#### Given exercise:
Count the lines in the items below that contain the string "pixels", treating uppercase and lowercase as different. Reply with the number alone.

#### The records:
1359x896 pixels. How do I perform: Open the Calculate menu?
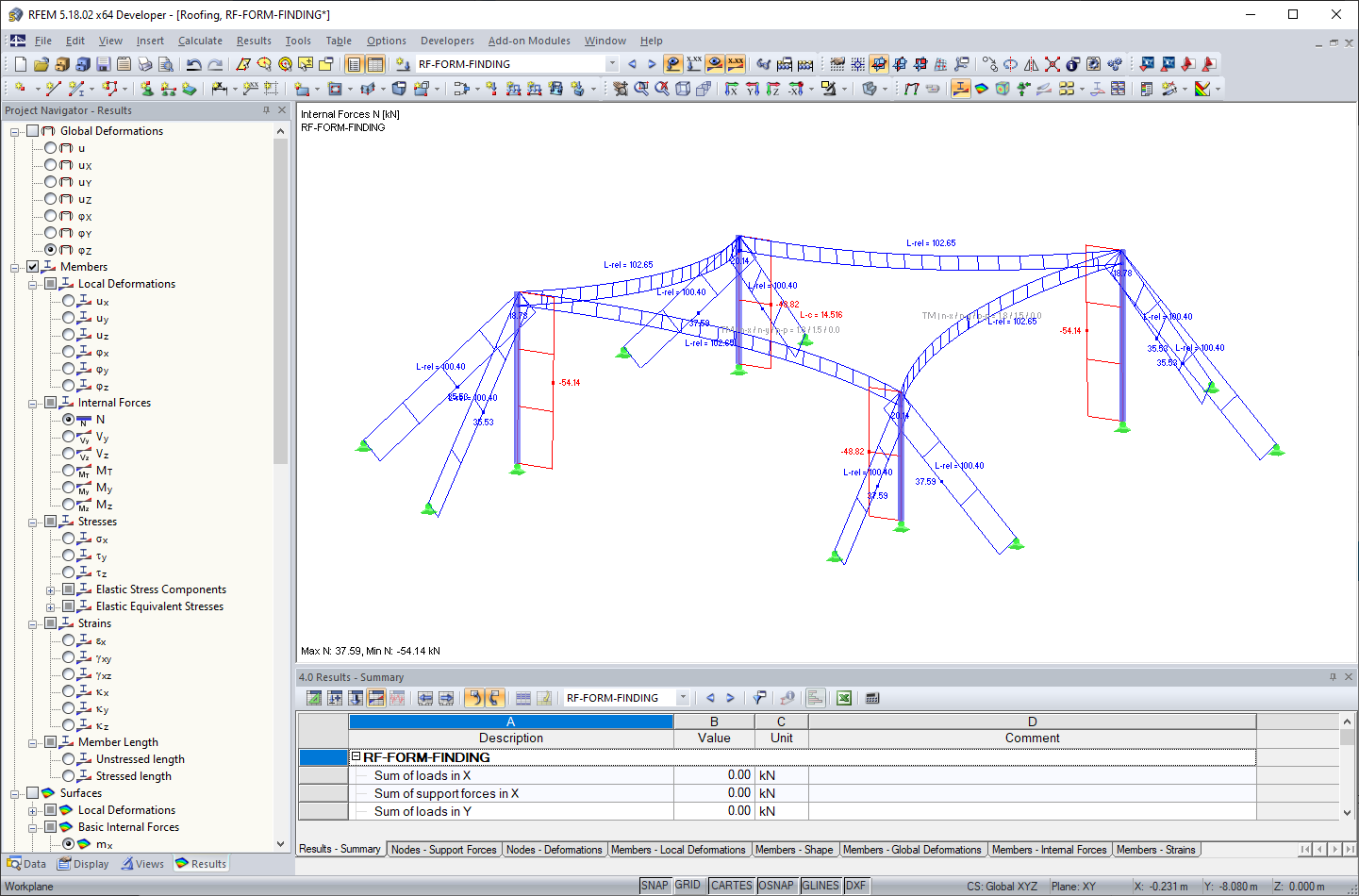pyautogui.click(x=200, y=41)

==

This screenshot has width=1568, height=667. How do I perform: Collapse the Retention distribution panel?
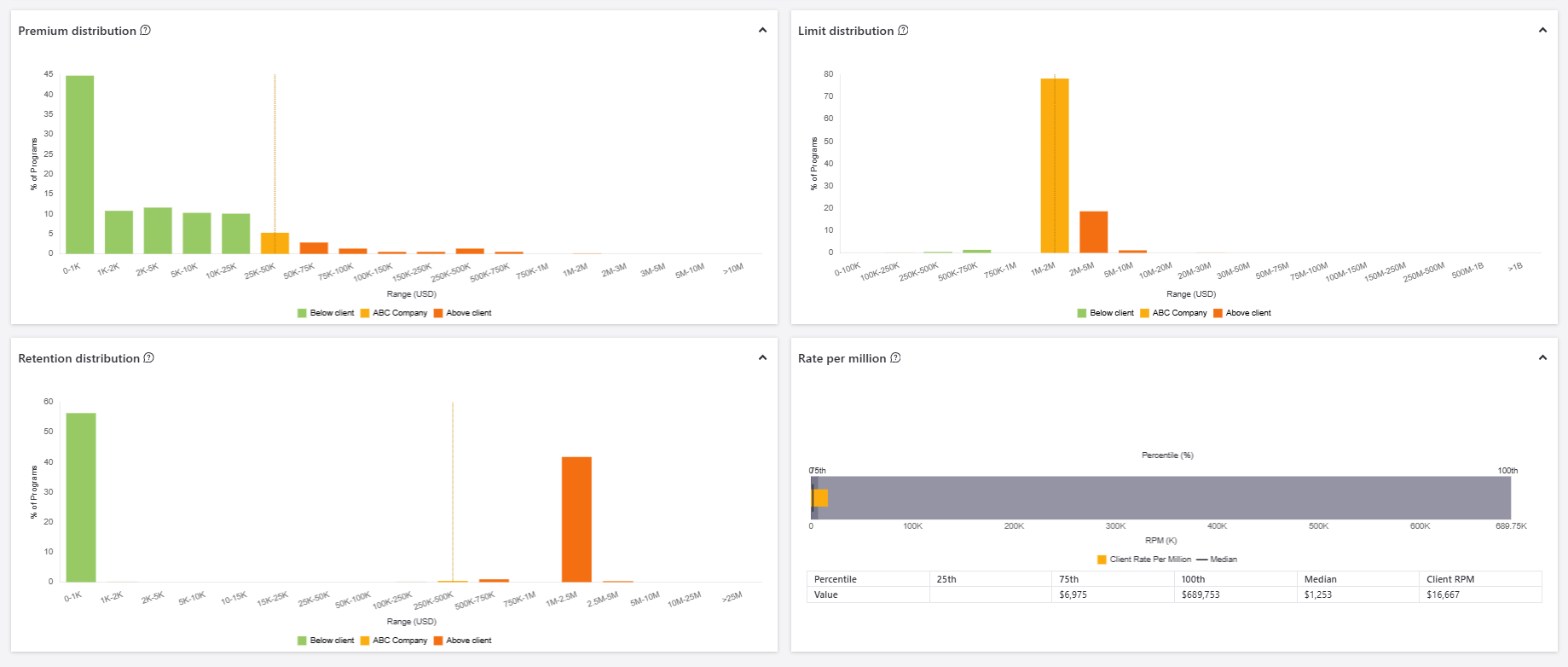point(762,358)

...

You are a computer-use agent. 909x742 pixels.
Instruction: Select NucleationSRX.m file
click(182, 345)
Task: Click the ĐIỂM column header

#### Result of this exercise:
2